Give each non-blank line of the listing below as a string in a JSON list, one string per line.

# start of DATA FOR THIS TASK

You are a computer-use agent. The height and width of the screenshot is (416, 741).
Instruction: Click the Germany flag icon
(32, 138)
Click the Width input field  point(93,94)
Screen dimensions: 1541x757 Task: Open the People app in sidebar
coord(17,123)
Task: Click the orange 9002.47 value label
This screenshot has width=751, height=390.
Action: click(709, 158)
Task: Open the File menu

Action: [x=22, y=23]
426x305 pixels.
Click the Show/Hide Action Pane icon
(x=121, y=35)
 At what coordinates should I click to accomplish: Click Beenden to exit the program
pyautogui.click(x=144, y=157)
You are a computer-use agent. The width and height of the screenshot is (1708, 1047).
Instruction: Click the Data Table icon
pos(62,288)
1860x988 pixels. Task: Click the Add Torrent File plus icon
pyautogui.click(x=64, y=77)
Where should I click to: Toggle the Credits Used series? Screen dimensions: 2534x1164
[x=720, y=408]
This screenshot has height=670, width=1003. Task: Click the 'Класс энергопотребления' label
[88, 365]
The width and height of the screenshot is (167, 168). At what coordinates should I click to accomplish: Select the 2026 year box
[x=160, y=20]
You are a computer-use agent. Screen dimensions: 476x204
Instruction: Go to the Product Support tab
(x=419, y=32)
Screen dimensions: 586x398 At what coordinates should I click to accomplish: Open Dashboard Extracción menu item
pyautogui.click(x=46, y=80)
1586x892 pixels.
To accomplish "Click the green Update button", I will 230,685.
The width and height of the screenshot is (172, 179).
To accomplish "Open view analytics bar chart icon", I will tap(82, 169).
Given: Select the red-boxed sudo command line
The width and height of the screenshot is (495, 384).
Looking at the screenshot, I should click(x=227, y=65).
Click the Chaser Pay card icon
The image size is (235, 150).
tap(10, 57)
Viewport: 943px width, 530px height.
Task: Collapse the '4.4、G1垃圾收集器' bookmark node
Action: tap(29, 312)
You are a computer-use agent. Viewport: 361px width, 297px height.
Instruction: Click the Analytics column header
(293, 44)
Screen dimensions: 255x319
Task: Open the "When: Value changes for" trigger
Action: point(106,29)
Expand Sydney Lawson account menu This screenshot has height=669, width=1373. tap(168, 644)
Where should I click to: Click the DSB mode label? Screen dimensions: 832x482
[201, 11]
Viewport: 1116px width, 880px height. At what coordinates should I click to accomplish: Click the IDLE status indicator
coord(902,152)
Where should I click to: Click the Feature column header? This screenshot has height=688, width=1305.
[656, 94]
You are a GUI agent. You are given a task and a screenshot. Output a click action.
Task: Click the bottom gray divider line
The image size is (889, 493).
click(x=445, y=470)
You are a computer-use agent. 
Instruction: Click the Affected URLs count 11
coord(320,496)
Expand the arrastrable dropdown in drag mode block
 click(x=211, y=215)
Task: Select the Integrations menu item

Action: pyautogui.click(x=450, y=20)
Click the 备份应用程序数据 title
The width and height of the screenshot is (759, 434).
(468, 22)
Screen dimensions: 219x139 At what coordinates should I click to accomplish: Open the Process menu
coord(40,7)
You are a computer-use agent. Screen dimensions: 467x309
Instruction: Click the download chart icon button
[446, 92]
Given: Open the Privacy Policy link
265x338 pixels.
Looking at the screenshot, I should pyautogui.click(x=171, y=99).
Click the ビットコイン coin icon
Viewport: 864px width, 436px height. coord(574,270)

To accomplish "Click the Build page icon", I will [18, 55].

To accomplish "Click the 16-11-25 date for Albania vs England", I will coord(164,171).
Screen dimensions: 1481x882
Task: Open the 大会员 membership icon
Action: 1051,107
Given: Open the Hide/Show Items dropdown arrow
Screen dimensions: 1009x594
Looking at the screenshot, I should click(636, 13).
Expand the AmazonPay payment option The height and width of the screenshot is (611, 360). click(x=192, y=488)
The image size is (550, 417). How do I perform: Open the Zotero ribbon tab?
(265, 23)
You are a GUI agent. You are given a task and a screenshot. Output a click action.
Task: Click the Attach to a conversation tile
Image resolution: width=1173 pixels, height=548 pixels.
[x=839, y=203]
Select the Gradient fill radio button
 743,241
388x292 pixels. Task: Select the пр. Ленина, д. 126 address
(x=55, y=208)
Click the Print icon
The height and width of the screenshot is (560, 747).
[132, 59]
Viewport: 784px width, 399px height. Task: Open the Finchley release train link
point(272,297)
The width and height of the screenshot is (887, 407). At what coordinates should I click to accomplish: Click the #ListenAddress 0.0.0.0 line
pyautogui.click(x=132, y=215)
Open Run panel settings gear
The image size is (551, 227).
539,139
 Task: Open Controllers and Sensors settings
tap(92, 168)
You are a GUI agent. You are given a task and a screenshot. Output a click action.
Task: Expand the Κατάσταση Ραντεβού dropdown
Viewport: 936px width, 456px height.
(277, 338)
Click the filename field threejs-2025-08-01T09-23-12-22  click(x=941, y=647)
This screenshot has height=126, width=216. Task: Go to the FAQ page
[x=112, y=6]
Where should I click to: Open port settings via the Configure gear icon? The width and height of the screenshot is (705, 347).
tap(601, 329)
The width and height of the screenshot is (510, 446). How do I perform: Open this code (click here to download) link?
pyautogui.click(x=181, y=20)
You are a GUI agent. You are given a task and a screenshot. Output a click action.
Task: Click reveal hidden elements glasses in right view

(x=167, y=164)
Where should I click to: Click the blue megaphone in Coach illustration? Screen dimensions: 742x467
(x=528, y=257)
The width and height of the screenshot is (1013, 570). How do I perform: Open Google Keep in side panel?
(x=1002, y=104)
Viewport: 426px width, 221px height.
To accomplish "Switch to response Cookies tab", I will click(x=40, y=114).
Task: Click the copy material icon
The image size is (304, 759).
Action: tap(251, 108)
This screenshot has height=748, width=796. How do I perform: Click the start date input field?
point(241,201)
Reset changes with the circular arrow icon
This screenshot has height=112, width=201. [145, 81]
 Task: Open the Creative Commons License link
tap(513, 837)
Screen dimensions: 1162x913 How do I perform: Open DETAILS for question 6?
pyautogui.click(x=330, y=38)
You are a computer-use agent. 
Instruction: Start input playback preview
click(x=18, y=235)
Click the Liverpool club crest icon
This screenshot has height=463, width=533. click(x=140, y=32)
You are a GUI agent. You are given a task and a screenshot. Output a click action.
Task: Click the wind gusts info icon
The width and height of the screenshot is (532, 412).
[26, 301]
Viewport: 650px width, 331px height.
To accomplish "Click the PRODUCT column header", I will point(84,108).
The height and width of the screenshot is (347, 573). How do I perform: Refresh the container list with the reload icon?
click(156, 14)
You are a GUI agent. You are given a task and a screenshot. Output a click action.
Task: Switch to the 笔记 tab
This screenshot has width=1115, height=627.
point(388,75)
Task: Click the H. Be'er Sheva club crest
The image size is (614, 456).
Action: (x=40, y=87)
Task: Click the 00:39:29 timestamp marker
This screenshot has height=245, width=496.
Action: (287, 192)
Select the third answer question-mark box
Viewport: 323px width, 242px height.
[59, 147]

# end of DATA FOR THIS TASK

» RESPONSE TO THIS TASK:
[
  "You are a computer-use agent. The height and width of the screenshot is (416, 741).",
  "Instruction: Click the Germany flag icon",
  "(32, 138)",
  "Click the Width input field  point(93,94)",
  "Screen dimensions: 1541x757 Task: Open the People app in sidebar",
  "coord(17,123)",
  "Task: Click the orange 9002.47 value label",
  "This screenshot has width=751, height=390.",
  "Action: click(709, 158)",
  "Task: Open the File menu",
  "Action: [x=22, y=23]",
  "426x305 pixels.",
  "Click the Show/Hide Action Pane icon",
  "(x=121, y=35)",
  " At what coordinates should I click to accomplish: Click Beenden to exit the program",
  "pyautogui.click(x=144, y=157)",
  "You are a computer-use agent. The width and height of the screenshot is (1708, 1047).",
  "Instruction: Click the Data Table icon",
  "pos(62,288)",
  "1860x988 pixels. Task: Click the Add Torrent File plus icon",
  "pyautogui.click(x=64, y=77)",
  "Where should I click to: Toggle the Credits Used series? Screen dimensions: 2534x1164",
  "[x=720, y=408]",
  "This screenshot has height=670, width=1003. Task: Click the 'Класс энергопотребления' label",
  "[88, 365]",
  "The width and height of the screenshot is (167, 168). At what coordinates should I click to accomplish: Select the 2026 year box",
  "[x=160, y=20]",
  "You are a computer-use agent. Screen dimensions: 476x204",
  "Instruction: Go to the Product Support tab",
  "(x=419, y=32)",
  "Screen dimensions: 586x398 At what coordinates should I click to accomplish: Open Dashboard Extracción menu item",
  "pyautogui.click(x=46, y=80)",
  "1586x892 pixels.",
  "To accomplish \"Click the green Update button\", I will 230,685.",
  "The width and height of the screenshot is (172, 179).",
  "To accomplish \"Open view analytics bar chart icon\", I will tap(82, 169).",
  "Given: Select the red-boxed sudo command line",
  "The width and height of the screenshot is (495, 384).",
  "Looking at the screenshot, I should click(x=227, y=65).",
  "Click the Chaser Pay card icon",
  "The image size is (235, 150).",
  "tap(10, 57)",
  "Viewport: 943px width, 530px height.",
  "Task: Collapse the '4.4、G1垃圾收集器' bookmark node",
  "Action: tap(29, 312)",
  "You are a computer-use agent. Viewport: 361px width, 297px height.",
  "Instruction: Click the Analytics column header",
  "(293, 44)",
  "Screen dimensions: 255x319",
  "Task: Open the \"When: Value changes for\" trigger",
  "Action: point(106,29)",
  "Expand Sydney Lawson account menu This screenshot has height=669, width=1373. tap(168, 644)",
  "Where should I click to: Click the DSB mode label? Screen dimensions: 832x482",
  "[201, 11]",
  "Viewport: 1116px width, 880px height. At what coordinates should I click to accomplish: Click the IDLE status indicator",
  "coord(902,152)",
  "Where should I click to: Click the Feature column header? This screenshot has height=688, width=1305.",
  "[656, 94]",
  "You are a GUI agent. You are given a task and a screenshot. Output a click action.",
  "Task: Click the bottom gray divider line",
  "The image size is (889, 493).",
  "click(x=445, y=470)",
  "You are a computer-use agent. ",
  "Instruction: Click the Affected URLs count 11",
  "coord(320,496)",
  "Expand the arrastrable dropdown in drag mode block",
  " click(x=211, y=215)",
  "Task: Select the Integrations menu item",
  "Action: pyautogui.click(x=450, y=20)",
  "Click the 备份应用程序数据 title",
  "The width and height of the screenshot is (759, 434).",
  "(468, 22)",
  "Screen dimensions: 219x139 At what coordinates should I click to accomplish: Open the Process menu",
  "coord(40,7)",
  "You are a computer-use agent. Screen dimensions: 467x309",
  "Instruction: Click the download chart icon button",
  "[446, 92]",
  "Given: Open the Privacy Policy link",
  "265x338 pixels.",
  "Looking at the screenshot, I should pyautogui.click(x=171, y=99).",
  "Click the ビットコイン coin icon",
  "Viewport: 864px width, 436px height. coord(574,270)",
  "To accomplish \"Click the Build page icon\", I will [18, 55].",
  "To accomplish \"Click the 16-11-25 date for Albania vs England\", I will coord(164,171).",
  "Screen dimensions: 1481x882",
  "Task: Open the 大会员 membership icon",
  "Action: 1051,107",
  "Given: Open the Hide/Show Items dropdown arrow",
  "Screen dimensions: 1009x594",
  "Looking at the screenshot, I should click(636, 13).",
  "Expand the AmazonPay payment option The height and width of the screenshot is (611, 360). click(x=192, y=488)",
  "The image size is (550, 417). How do I perform: Open the Zotero ribbon tab?",
  "(265, 23)",
  "You are a GUI agent. You are given a task and a screenshot. Output a click action.",
  "Task: Click the Attach to a conversation tile",
  "Image resolution: width=1173 pixels, height=548 pixels.",
  "[x=839, y=203]",
  "Select the Gradient fill radio button",
  " 743,241",
  "388x292 pixels. Task: Select the пр. Ленина, д. 126 address",
  "(x=55, y=208)",
  "Click the Print icon",
  "The height and width of the screenshot is (560, 747).",
  "[132, 59]",
  "Viewport: 784px width, 399px height. Task: Open the Finchley release train link",
  "point(272,297)",
  "The width and height of the screenshot is (887, 407). At what coordinates should I click to accomplish: Click the #ListenAddress 0.0.0.0 line",
  "pyautogui.click(x=132, y=215)",
  "Open Run panel settings gear",
  "The image size is (551, 227).",
  "539,139",
  " Task: Open Controllers and Sensors settings",
  "tap(92, 168)",
  "You are a GUI agent. You are given a task and a screenshot. Output a click action.",
  "Task: Expand the Κατάσταση Ραντεβού dropdown",
  "Viewport: 936px width, 456px height.",
  "(277, 338)",
  "Click the filename field threejs-2025-08-01T09-23-12-22  click(x=941, y=647)",
  "This screenshot has height=126, width=216. Task: Go to the FAQ page",
  "[x=112, y=6]",
  "Where should I click to: Open port settings via the Configure gear icon? The width and height of the screenshot is (705, 347).",
  "tap(601, 329)",
  "The width and height of the screenshot is (510, 446). How do I perform: Open this code (click here to download) link?",
  "pyautogui.click(x=181, y=20)",
  "You are a GUI agent. You are given a task and a screenshot. Output a click action.",
  "Task: Click reveal hidden elements glasses in right view",
  "(x=167, y=164)",
  "Where should I click to: Click the blue megaphone in Coach illustration? Screen dimensions: 742x467",
  "(x=528, y=257)",
  "The width and height of the screenshot is (1013, 570). How do I perform: Open Google Keep in side panel?",
  "(x=1002, y=104)",
  "Viewport: 426px width, 221px height.",
  "To accomplish \"Switch to response Cookies tab\", I will click(x=40, y=114).",
  "Task: Click the copy material icon",
  "The image size is (304, 759).",
  "Action: tap(251, 108)",
  "This screenshot has height=748, width=796. How do I perform: Click the start date input field?",
  "point(241,201)",
  "Reset changes with the circular arrow icon",
  "This screenshot has height=112, width=201. [145, 81]",
  " Task: Open the Creative Commons License link",
  "tap(513, 837)",
  "Screen dimensions: 1162x913 How do I perform: Open DETAILS for question 6?",
  "pyautogui.click(x=330, y=38)",
  "You are a computer-use agent. ",
  "Instruction: Start input playback preview",
  "click(x=18, y=235)",
  "Click the Liverpool club crest icon",
  "This screenshot has height=463, width=533. click(x=140, y=32)",
  "You are a GUI agent. You are given a task and a screenshot. Output a click action.",
  "Task: Click the wind gusts info icon",
  "The width and height of the screenshot is (532, 412).",
  "[26, 301]",
  "Viewport: 650px width, 331px height.",
  "To accomplish \"Click the PRODUCT column header\", I will point(84,108).",
  "The height and width of the screenshot is (347, 573). How do I perform: Refresh the container list with the reload icon?",
  "click(156, 14)",
  "You are a GUI agent. You are given a task and a screenshot. Output a click action.",
  "Task: Switch to the 笔记 tab",
  "This screenshot has width=1115, height=627.",
  "point(388,75)",
  "Task: Click the H. Be'er Sheva club crest",
  "The image size is (614, 456).",
  "Action: (x=40, y=87)",
  "Task: Click the 00:39:29 timestamp marker",
  "This screenshot has height=245, width=496.",
  "Action: (287, 192)",
  "Select the third answer question-mark box",
  "Viewport: 323px width, 242px height.",
  "[59, 147]"
]